Mbembe postkolonyal öznelerin buyruğun emirlerini taklit etmenin nasıl bir şey olduğunu düşünmemizi ister, ancak buyruğun kendi kendini yüceltmesinin ve üretmesinin sömürgeci iktidarın dayatmaları tarafından buyruk altına alınan ırksallaşmış cinsiyetin similasyonlarını nasıl yeniden çalıştırdığına, yeniden kaydettiğine, ele geçirdiğine dair kelime hazinesini öğrenmiyoruz.

Çünkü, kendi kozmogonik iddialarının tersine, buyruğun iktidar olarak ifade edeceği şey, kendisinden kaynaklanmayacaktır; gerçekte, buyruğu kendi anlamlarını üreten iktidara isnat etmek, Mbembe'ye göre, buyruğa tebaasından çıkarmaya çalıştığı türden bir yetki gücü vermektir.


"Postkoloni"

Mbembe, postkoloni kavramsallaşmasında Batının evrensel diline alternatif olarak yeni bir Afrika dili yaratır.

Postkoloninin ruhunun (Zeitgeist) bir dizi maddi pratikler, göstergeler, figürler, batıl inançlar, imgeler ve kurgulardan oluşan bir "yaşam dili" olduğunu söyler Mbembe.

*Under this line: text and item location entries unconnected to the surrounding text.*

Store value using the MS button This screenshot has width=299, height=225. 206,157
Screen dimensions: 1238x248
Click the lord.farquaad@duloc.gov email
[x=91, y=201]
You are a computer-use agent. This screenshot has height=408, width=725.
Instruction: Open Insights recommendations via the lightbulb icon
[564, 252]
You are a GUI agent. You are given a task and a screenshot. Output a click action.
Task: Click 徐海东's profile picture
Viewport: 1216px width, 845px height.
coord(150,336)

Mbembe sosyal teorinin ve Batı felsefi paradigmasının Afrika'yı insansız, durağan bir nesne olarak yansıtmasının Aimé Césaire'ın dediği "insanlıktan çıkartma" mekanizmasının nasıl bir icat ürünü olduğunu da kanıtlar. 

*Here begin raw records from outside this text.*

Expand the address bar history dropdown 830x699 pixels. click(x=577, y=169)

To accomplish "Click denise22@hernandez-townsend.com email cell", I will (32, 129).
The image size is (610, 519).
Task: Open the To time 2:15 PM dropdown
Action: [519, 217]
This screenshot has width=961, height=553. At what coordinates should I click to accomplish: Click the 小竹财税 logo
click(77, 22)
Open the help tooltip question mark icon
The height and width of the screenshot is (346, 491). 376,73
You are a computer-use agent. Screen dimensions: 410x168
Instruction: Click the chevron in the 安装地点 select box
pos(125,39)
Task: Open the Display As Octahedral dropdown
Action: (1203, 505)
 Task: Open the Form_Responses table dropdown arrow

Mbembe bu yaklaşım tarzını "yer değiştirme" ve "dolaşıklık" kavramlarıyla açımlar. Afrika söz konusu olunca zamanın, mekânın yerinden edilmesinin yanı sıra Afrika kimliği ve öznelliğinin de yer değiştirmesi "postkolonin" temellerini oluşturan değişken, oynak, otoriter iktidar yapısını anlamamızı sağlar. 

Mbembe postkolonide bir "çağ" algısından ziyade birbirine kenetlenmiş geçmiş, bugün ve geleceklerden söz edilebilirliğinden bahseder.

Çünkü tarihin doğal akışı yerinden edilmiştir. Farklı tarihler, dönemler, karşıtlıklar eşzamanlı olarak, içi içe ve sürekli dönüşen biçimde karşımıza çıkar.

"Postkoloni" düşüncesinin eşzamanlı olarak bir çarpışmayı doğuran "oluşma" ve çözülme" süreci olan "zamanmekan"a tekabül ettiğini söyleyen Mbembe, amacının "çağdaşlığın" gücünü ve içkin değerlerini ciddiye alırken, bir yandan mevcut olanın, bugünün çok sayıda zamansallıkları kapsadığını göstermek olduğunu söyler. 

Mbembe Batı egemen epistemolojisinin ikili karşıtlıklar üreten modeline karşı çıkarak, tıpkı Derrida gibi şiddetin anatomisini Afrika bağlamında hem içerden hem dışardan çözümler.  

Çünkü postkolonide yöneten ve yönetilen arasındaki ilişkinin "tanıklıkla" anlaşılabileceğini iddia eden Mbembe, yönetici ile yönetilenin aynı yaşamsal alanı paylaştığını ifade eder.

Mbembe kendisine yönelen eleştirilere cevap verdiği bir yazısında şunu belirtir:

Afrika üzerine herhangi bir söylem bir arkeyazının [arche-writing] mevcudiyetini dikkate almak zorundadır.


Mbembe'ye göre, esas ve kurucu şiddet olarak arkeyazının görevi "Afrika'yı bir farklılaşma ve sınıflandırma sistemine" dahil etmek olduğu sürece, zaten kendi başına bir gasptır. 

 

 

*Bu makalede yer alan fikirler yazara aittir ve Independent Türkçe'nin editöryal politikasını yansıtmayabilir.